Source document:
________________________

Stocks making the biggest moves in the premarket: Delta, AT&T, Biogen, Netflix, Snap & more
Take a look at some of the biggest movers in the premarket:
Delta Air Lines (DAL) – Delta lost 51 cents per share for the first quarter, less than the 70 cents a share Wall Street had anticipated. Revenue was below forecasts, however, and fell 18% from a year ago. Delta said it expects to receive support from the CARES Act passed by lawmakers, and that the steps it has taken to conserve cash will cut its daily cash-burn rate in half.
AT&T (T) – AT&T reported quarterly earnings of 84 cents per share, a penny a share below estimates. Revenue also missed forecasts. The company said the coronavirus outbreak is clouding its financial outlook, and it has pulled its full-year forecast.
Kimberly-Clark (KMB) – The consumer products company earned $2.13 per share for its latest quarter, beating the $1.97 a share consensus estimate. Revenue also beat forecasts, driven by an 11% jump in organic sales, as consumers stocked up on essential items. Kimberly-Clark is withdrawing its full-year forecast due to uncertainties surrounding the Covid-19 pandemic.
Quest Diagnostics (DGX) – Quest said it had begun testing for Covid-19 antibodies in its medical labs, using tests made by Abbott Laboratories (ABT) and a unit of PerkinElmer (PKI). Separately, Quest reported quarterly earnings of 94 cents per share, 5 cents a share above estimates. Revenue also topped expectations. Quest reiterated previous statements that testing volume had fallen sharply in recent weeks.
Biogen (BIIB) – The biotech company reported quarterly earnings of $9.14 per share, beating the consensus estimate of $7.73 a share. Revenue came in above forecasts as well. Biogen said the pandemic had introduced potentially unquantifiable risks to its business but believes compelling opportunities continue to exist in the therapies it is pursuing.
Netflix (NFLX) – Netflix gained nearly 16 million subscribers during the first quarter as pandemic-related stay-at-home orders took hold, nearly double what the video streaming service had predicted. The company said it expected that pace of growth to slow. Netflix also reported an 8 cents a share miss in quarterly profit at $1.57 per share, with revenue essentially in line with expectations.

________________________

Dataset content:
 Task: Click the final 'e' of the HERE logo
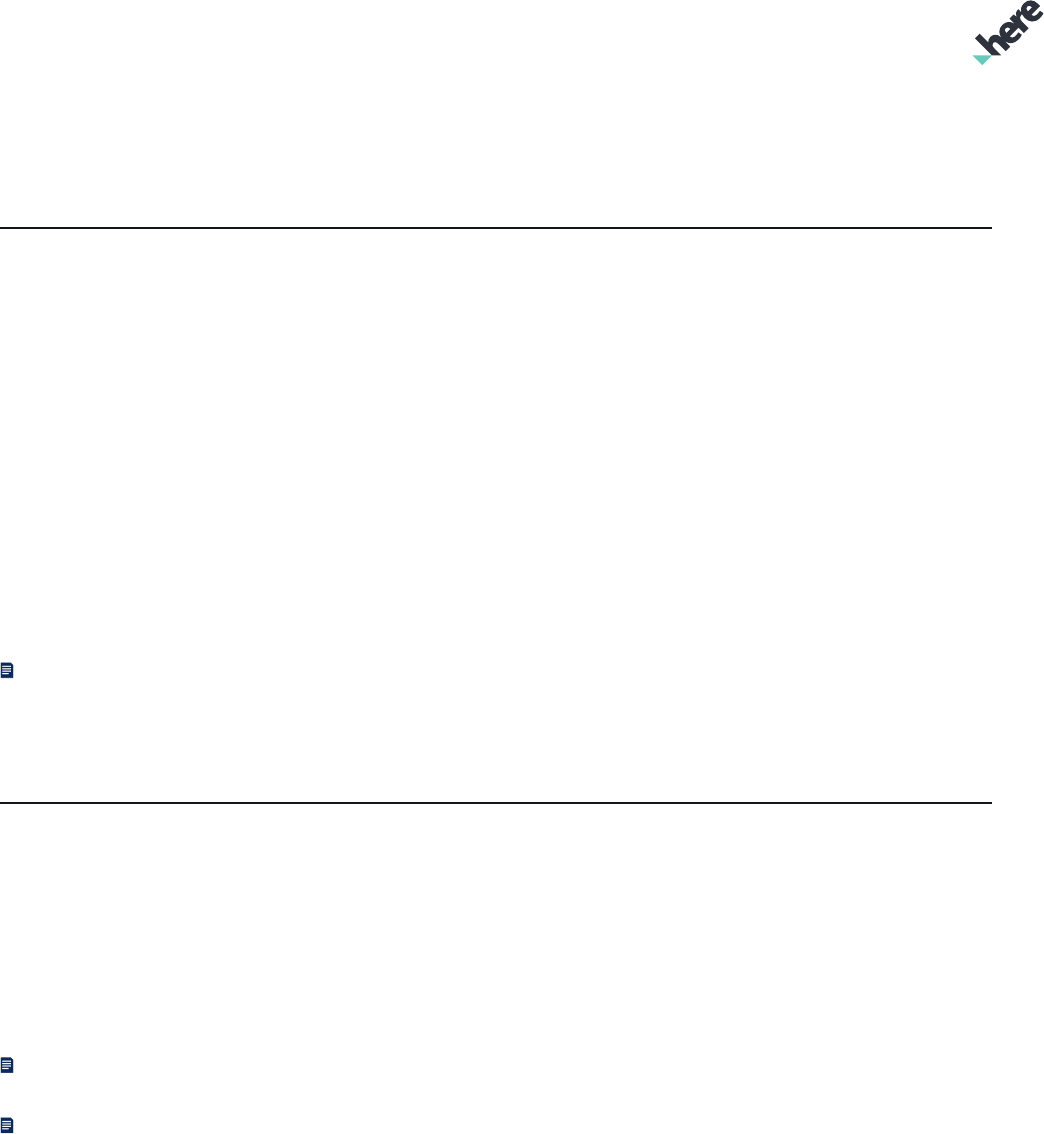tap(1034, 13)
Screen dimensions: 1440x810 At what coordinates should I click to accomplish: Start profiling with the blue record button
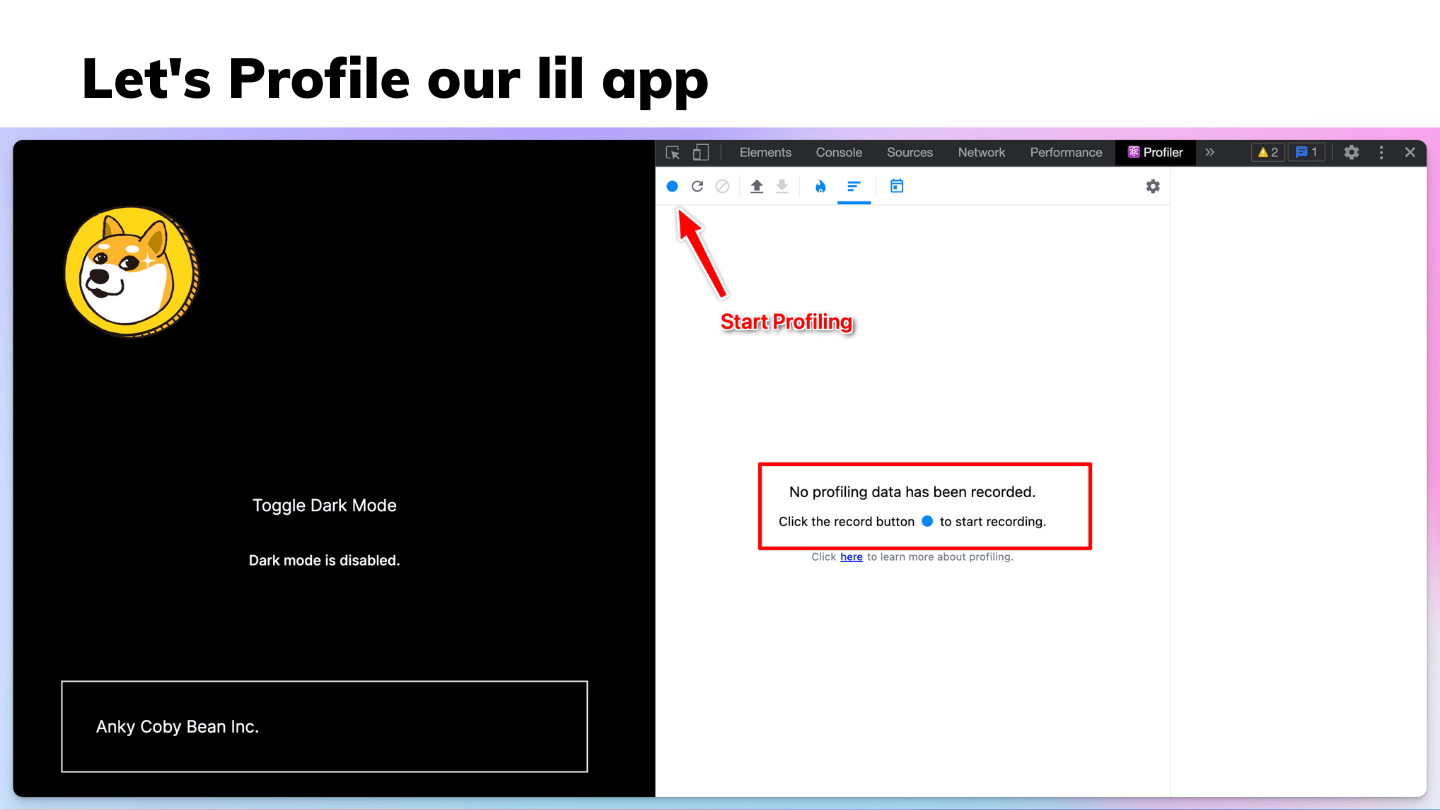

________________________

Instructions to follow:
Could you restate the premarket movers text from "Kimberly-Clark (KMB) –" to "the Covid-19 pandemic.", changing "consumers" to "shoppers"?

Answer area:
Kimberly-Clark (KMB) – The consumer products company earned $2.13 per share for its latest quarter, beating the $1.97 a share consensus estimate. Revenue also beat forecasts, driven by an 11% jump in organic sales, as shoppers stocked up on essential items. Kimberly-Clark is withdrawing its full-year forecast due to uncertainties surrounding the Covid-19 pandemic.